In a nutshell, you are exactly right. From the first two equations alone, we can see $z=1$. Plugging this in to the equations, we just get the same equation repeated three times: $w+x+y=4$. One equation in three values means that two of the variables are free (can be anything), and the value of the third depends on the values of the first two. So if, for example, $x=s,y=t$, then the set of all solutions would look like vectors (or points) of the form

$\left(\begin{array}{c}{x\\y\\z\\w}\end{array}\righ t)=\left(\begin{array}{c}{4-s-t\\s\\t\\1}\end{array}\right)=\left(\begin{array}{ c}{4\\0\\0\\1}\end{array}\right)+s\left(\begin{arr ay}{c}{-1\\1\\0\\0}\end{array}\right)+t\left(\begin{array} {c}{-1\\0\\1\\0}\end{array}\right)$

(many linear algebra tests would write the solution in the latter form, separating pieces corresponding to the independent parameters. But you don't HAVE to; there is absolutely nothing wrong with writing it the other way).
• Feb 12th 2011, 03:12 PM
situation
Quote:

Originally Posted by topspin1617
In a nutshell, you are exactly right. From the first two equations alone, we can see $z=1$. Plugging this in to the equations, we just get the same equation repeated three times: $w+x+y=4$. One equation in three values means that two of the variables are free (can be anything), and the value of the third depends on the values of the first two. So if, for example, $x=s,y=t$, then the set of all solutions would look like vectors (or points) of the form

$\left(\begin{array}{c}{x\\y\\z\\w}\end{array}\righ t)=\left(\begin{array}{c}{4-s-t\\s\\t\\1}\end{array}\right)=\left(\begin{array}{ c}{4\\0\\0\\1}\end{array}\right)+s\left(\begin{arr ay}{c}{-1\\1\\0\\0}\end{array}\right)+t\left(\begin{array} {c}{-1\\0\\1\\0}\end{array}\right)$

(many linear algebra tests would write the solution in the latter form, separating pieces corresponding to the independent parameters.

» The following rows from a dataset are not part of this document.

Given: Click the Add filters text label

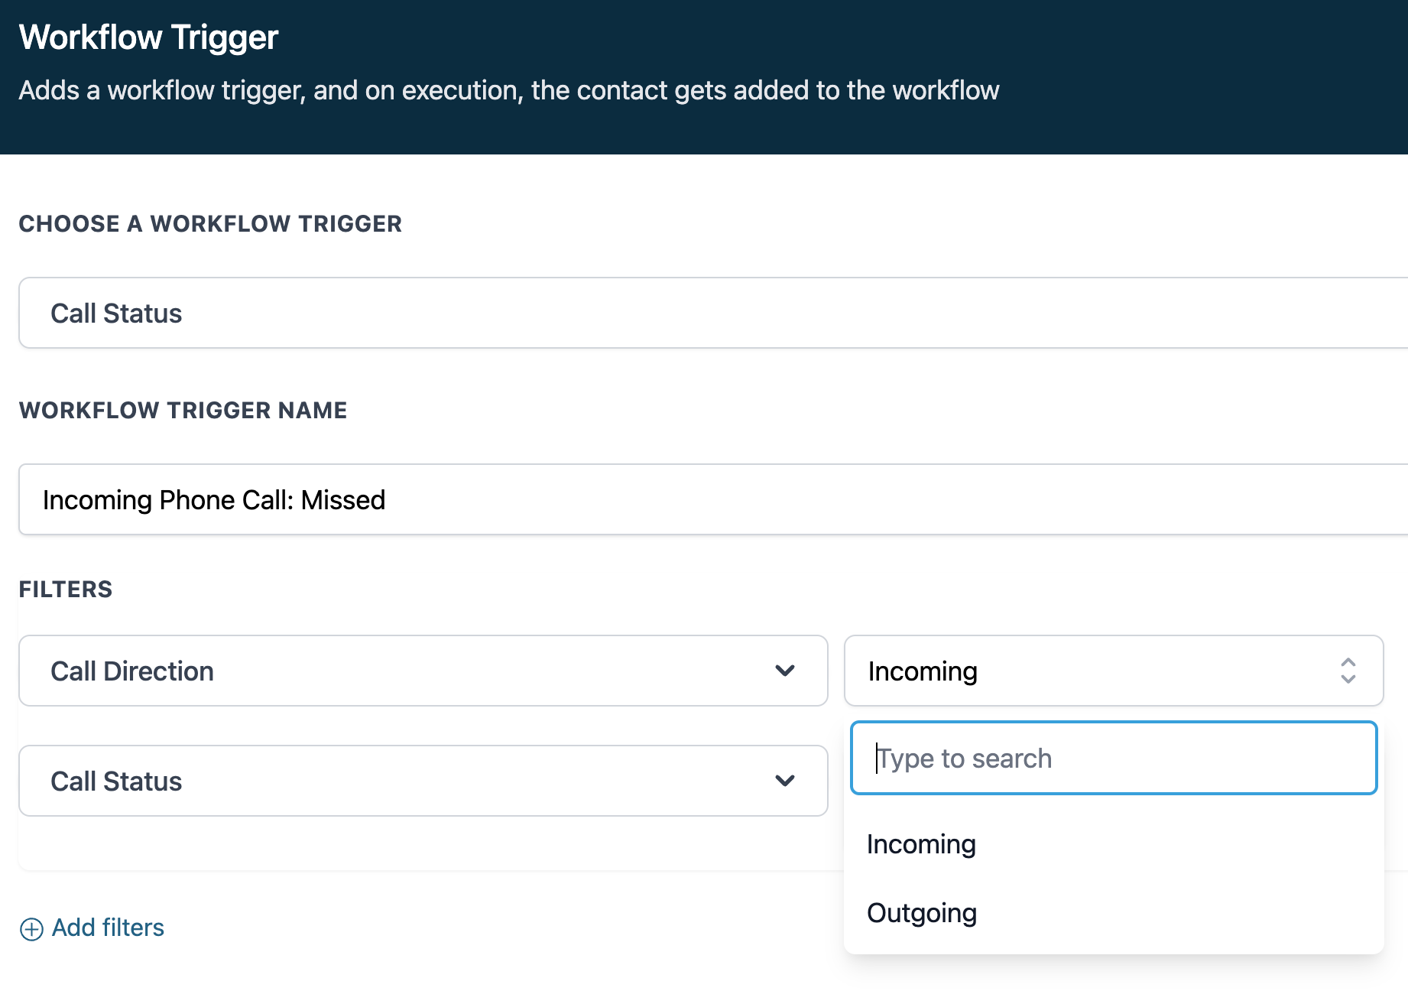Looking at the screenshot, I should 108,928.
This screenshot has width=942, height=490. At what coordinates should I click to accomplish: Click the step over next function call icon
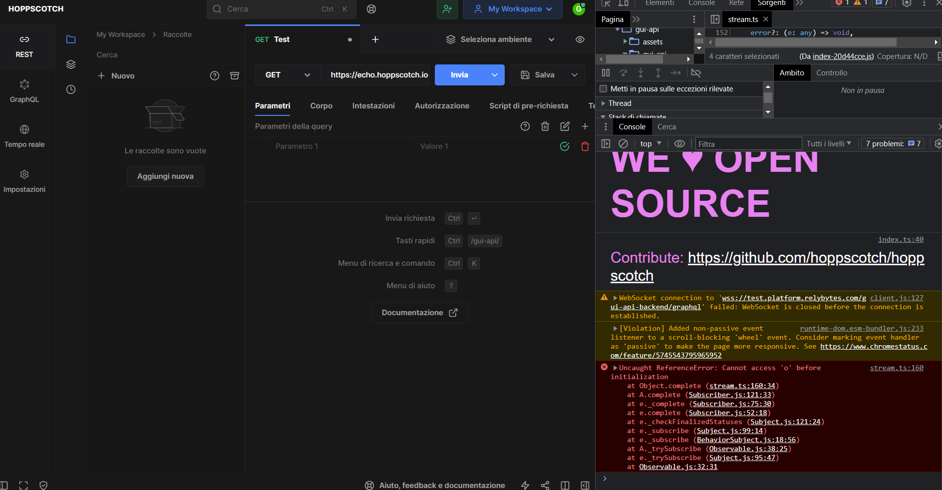click(x=624, y=73)
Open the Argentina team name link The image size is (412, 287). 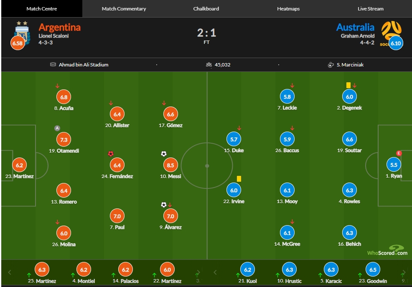click(x=60, y=27)
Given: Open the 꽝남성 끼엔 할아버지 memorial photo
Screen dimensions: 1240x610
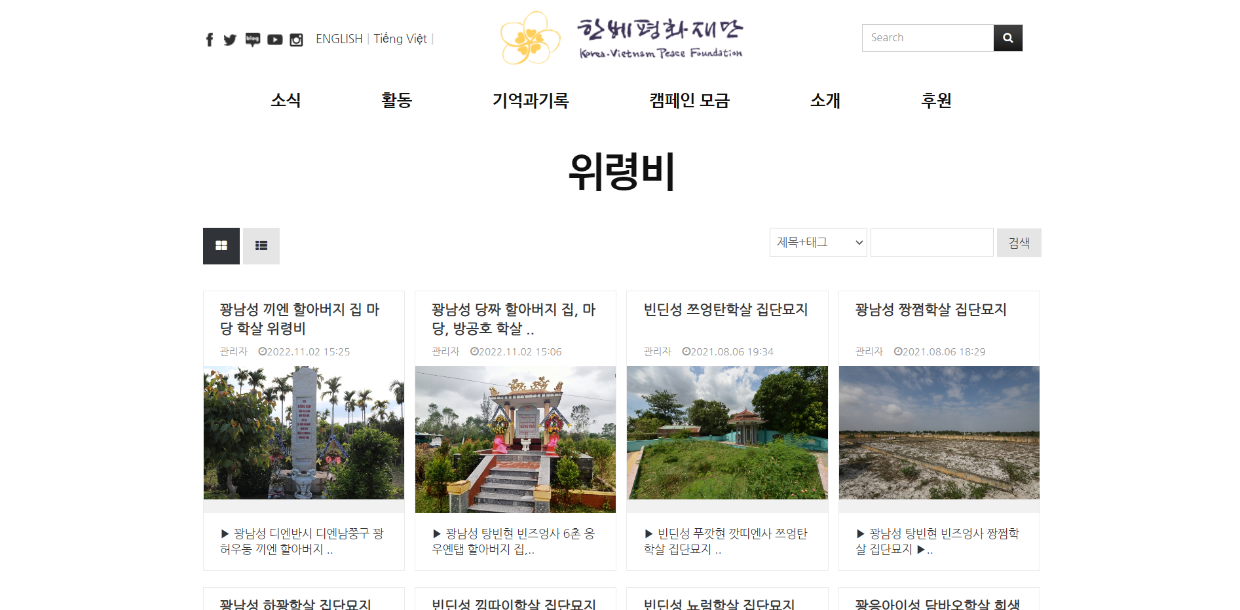Looking at the screenshot, I should [304, 433].
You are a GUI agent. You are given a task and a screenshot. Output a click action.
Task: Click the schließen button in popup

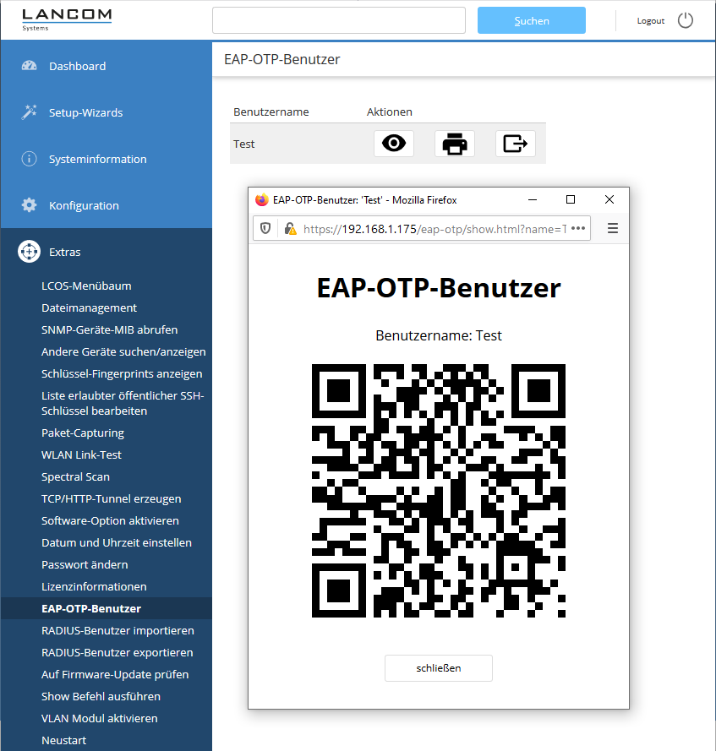point(438,667)
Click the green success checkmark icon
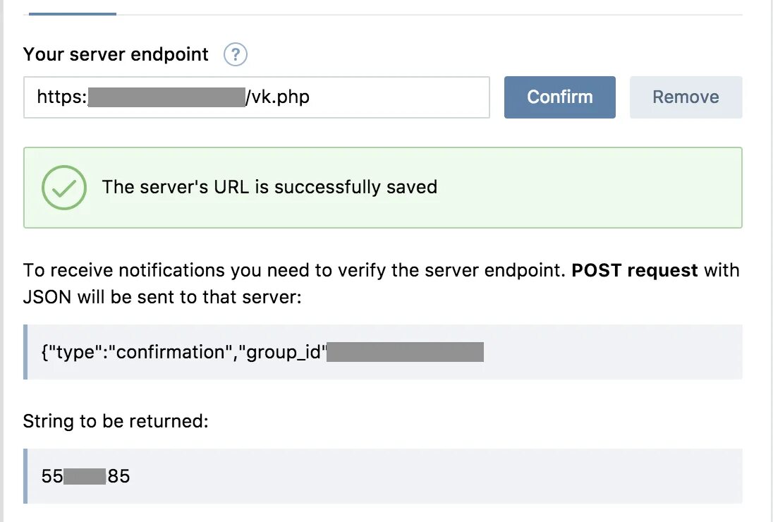The image size is (773, 522). [64, 187]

But you don't HAVE to; there is absolutely nothing wrong with writing it the other way).

thanks for that dude, the question in the text book is asking for the solution set in parametric form..also the next part asks me to solve the system with the same coefficient matrix but just augmented with the zero vector instead...the associated homogeneous system. not sure how i do that though :S

thanks
• Feb 12th 2011, 03:15 PM
dwsmith
Quote:

Originally Posted by situation
thanks for that dude, the question in the text book is asking for the solution set in parametric form..also the next part asks me to solve the system with the same coefficient matrix but just augmented with the zero vector instead...the associated homogeneous system. not sure how i do that though :S

thanks

Solve the matrix without the last column vector.
• Feb 12th 2011, 03:16 PM
situation
Quote:

Originally Posted by dwsmith
Solve the matrix without the last column vector.

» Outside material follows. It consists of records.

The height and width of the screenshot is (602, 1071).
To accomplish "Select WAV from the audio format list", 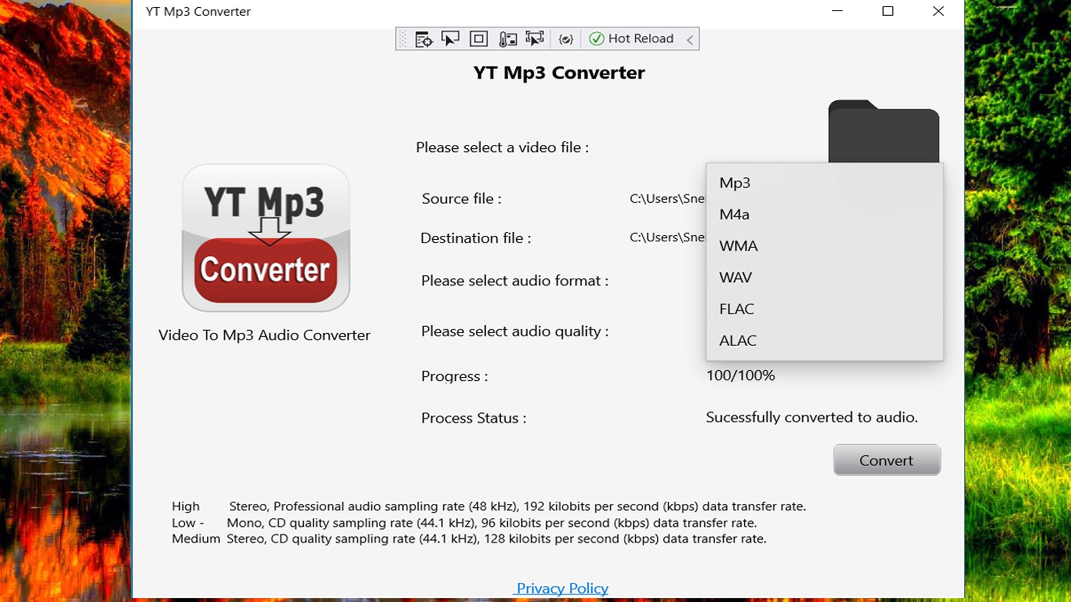I will [735, 277].
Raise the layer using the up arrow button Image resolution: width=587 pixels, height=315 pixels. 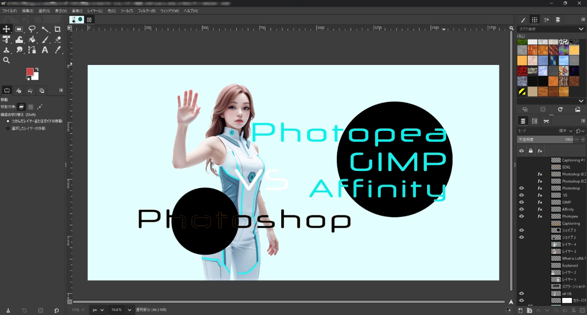pos(539,311)
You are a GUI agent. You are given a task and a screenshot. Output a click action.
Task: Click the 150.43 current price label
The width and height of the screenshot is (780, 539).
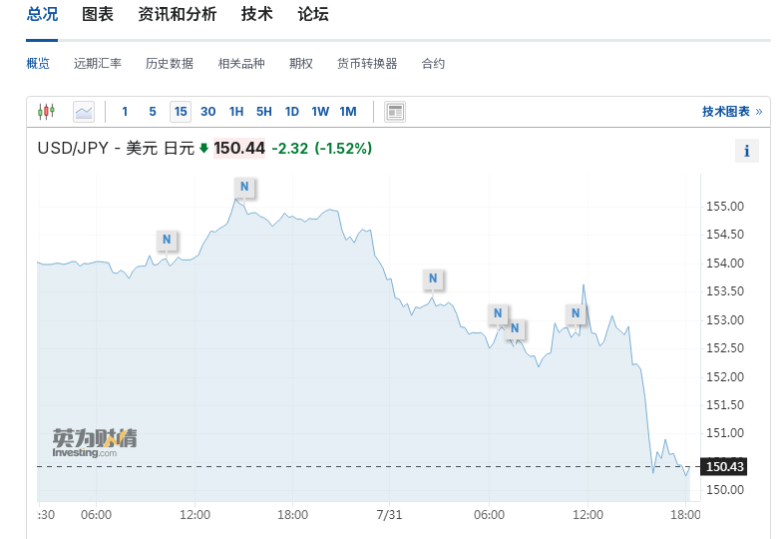point(725,466)
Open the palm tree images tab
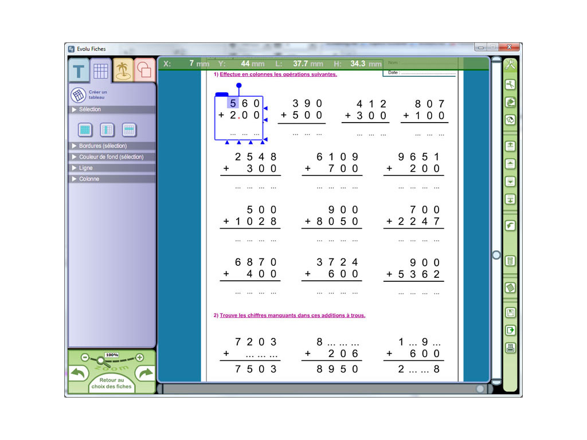 pyautogui.click(x=122, y=70)
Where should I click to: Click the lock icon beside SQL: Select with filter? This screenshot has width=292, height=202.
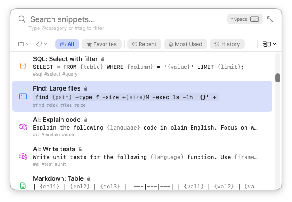[x=103, y=59]
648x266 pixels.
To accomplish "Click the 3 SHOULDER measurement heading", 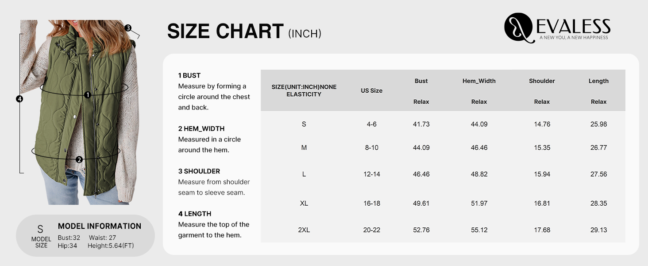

ill give it a go now thanks.
• Feb 12th 2011, 03:52 PM
topspin1617
Quote:

Originally Posted by situation
thanks for that dude, the question in the text book is asking for the solution set in parametric form..also the next part asks me to solve the system with the same coefficient matrix but just augmented with the zero vector instead...the associated homogeneous system. not sure how i do that though :S

thanks

Yea.... basically means instead of =4, =5, =6, take the same equations with =0, =0 =0.